::: Data shown :::

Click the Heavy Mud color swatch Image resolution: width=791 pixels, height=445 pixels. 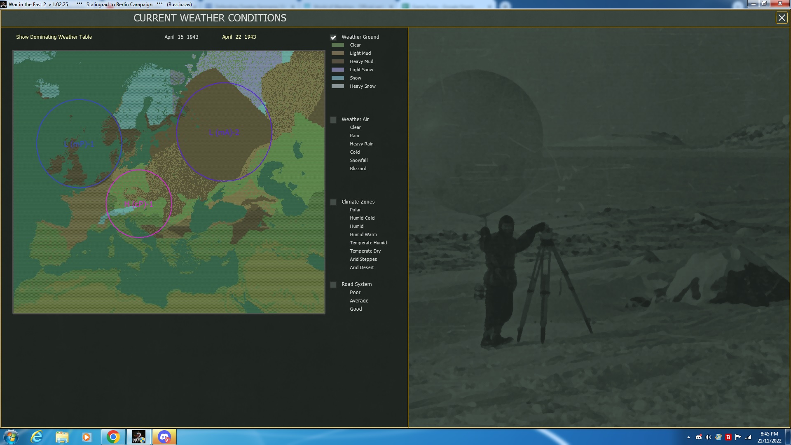(338, 61)
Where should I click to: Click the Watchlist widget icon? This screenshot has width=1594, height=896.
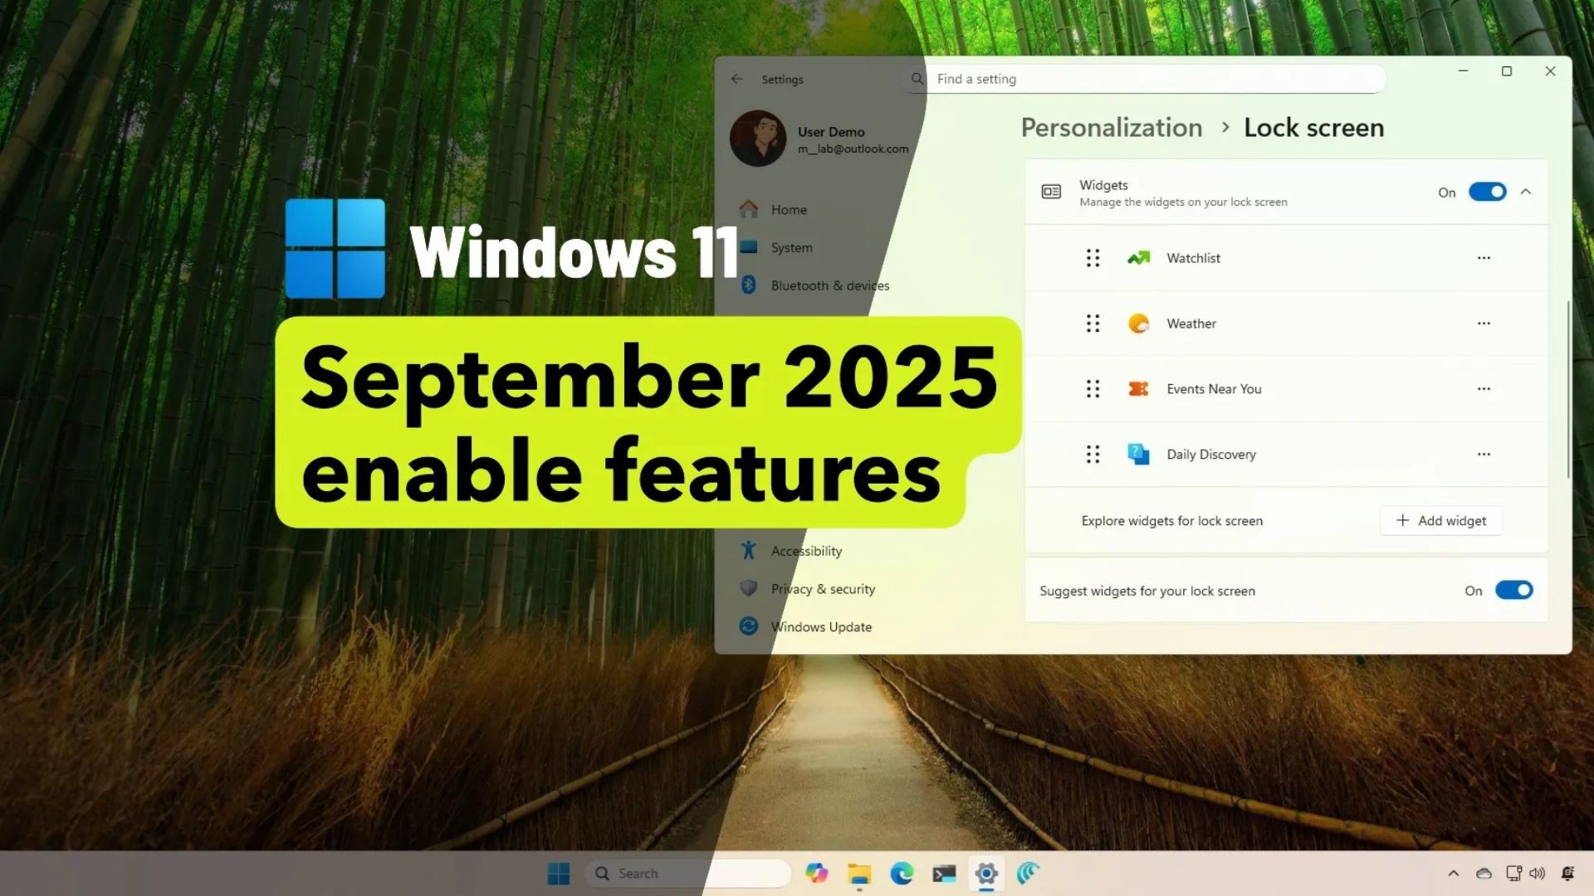1138,258
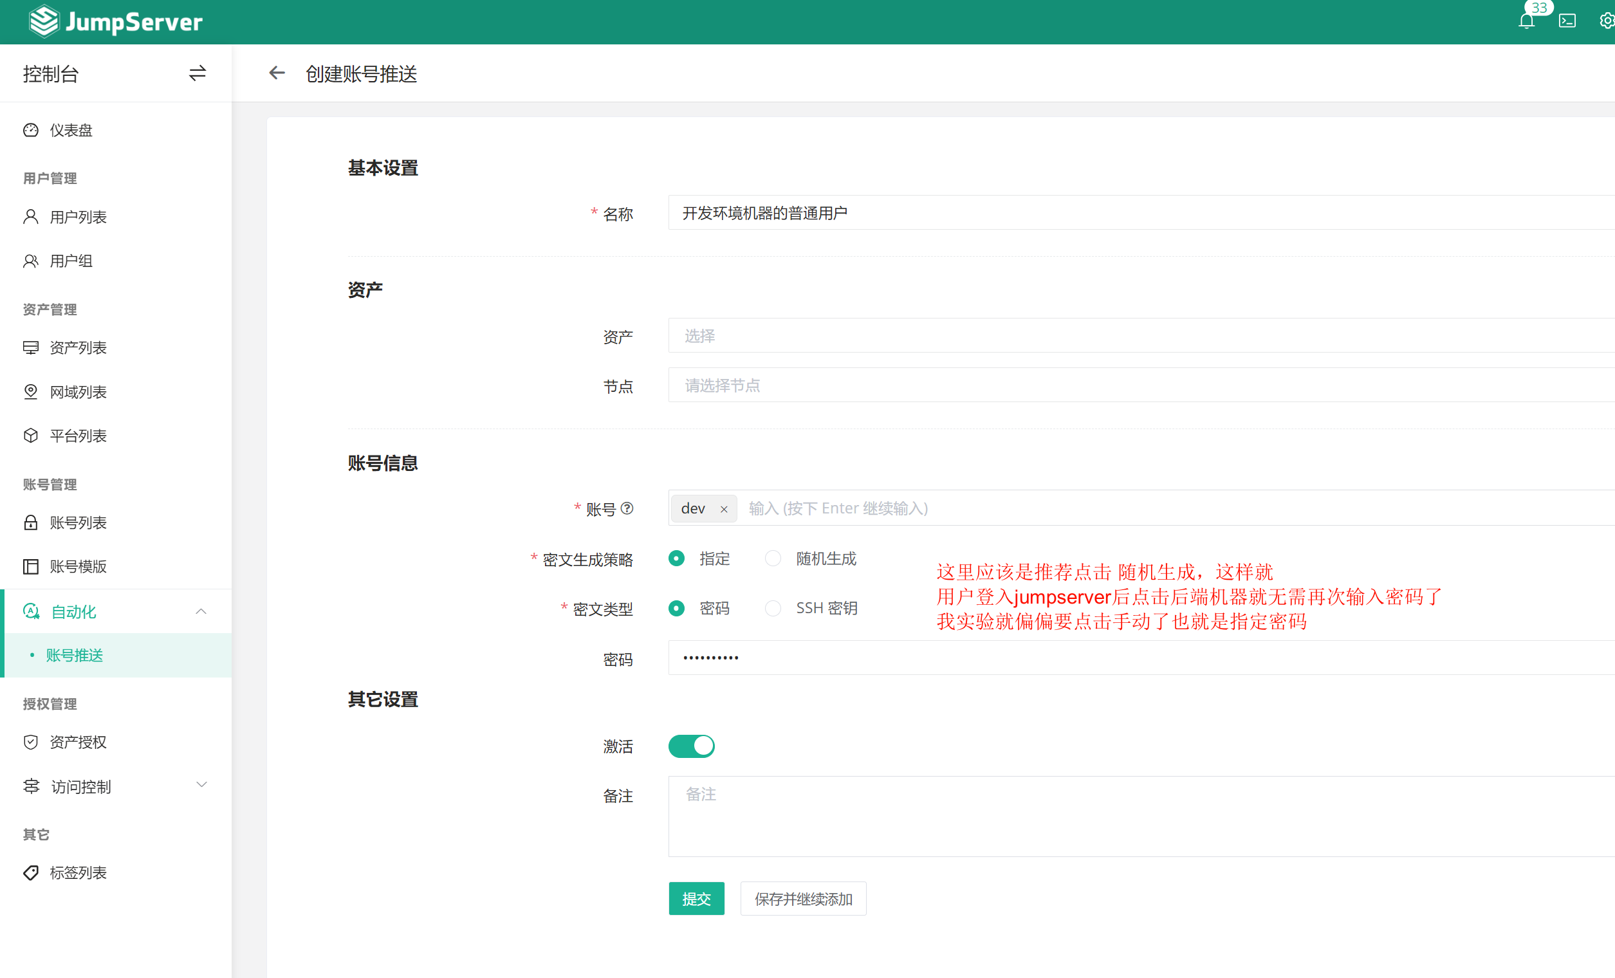Open the settings gear icon
This screenshot has height=978, width=1615.
pos(1606,22)
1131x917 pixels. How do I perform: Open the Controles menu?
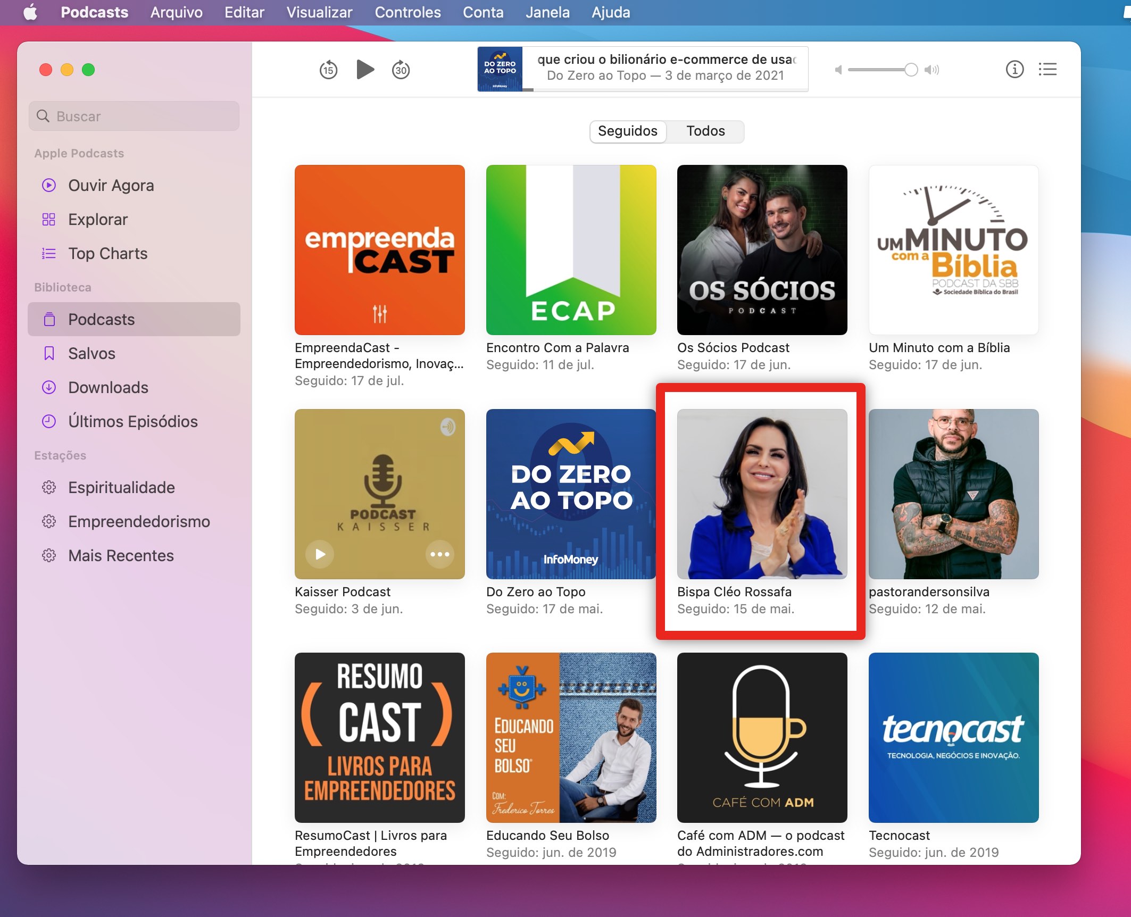coord(408,12)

:::

Task to carry out
The answer must be an exact transcription of the lines from the one holding "1131x917 pixels. How" to the last line of the entries above, with no pictures and nothing else.

Output of the exercise
1131x917 pixels. How do I perform: Open the Controles menu?
coord(408,12)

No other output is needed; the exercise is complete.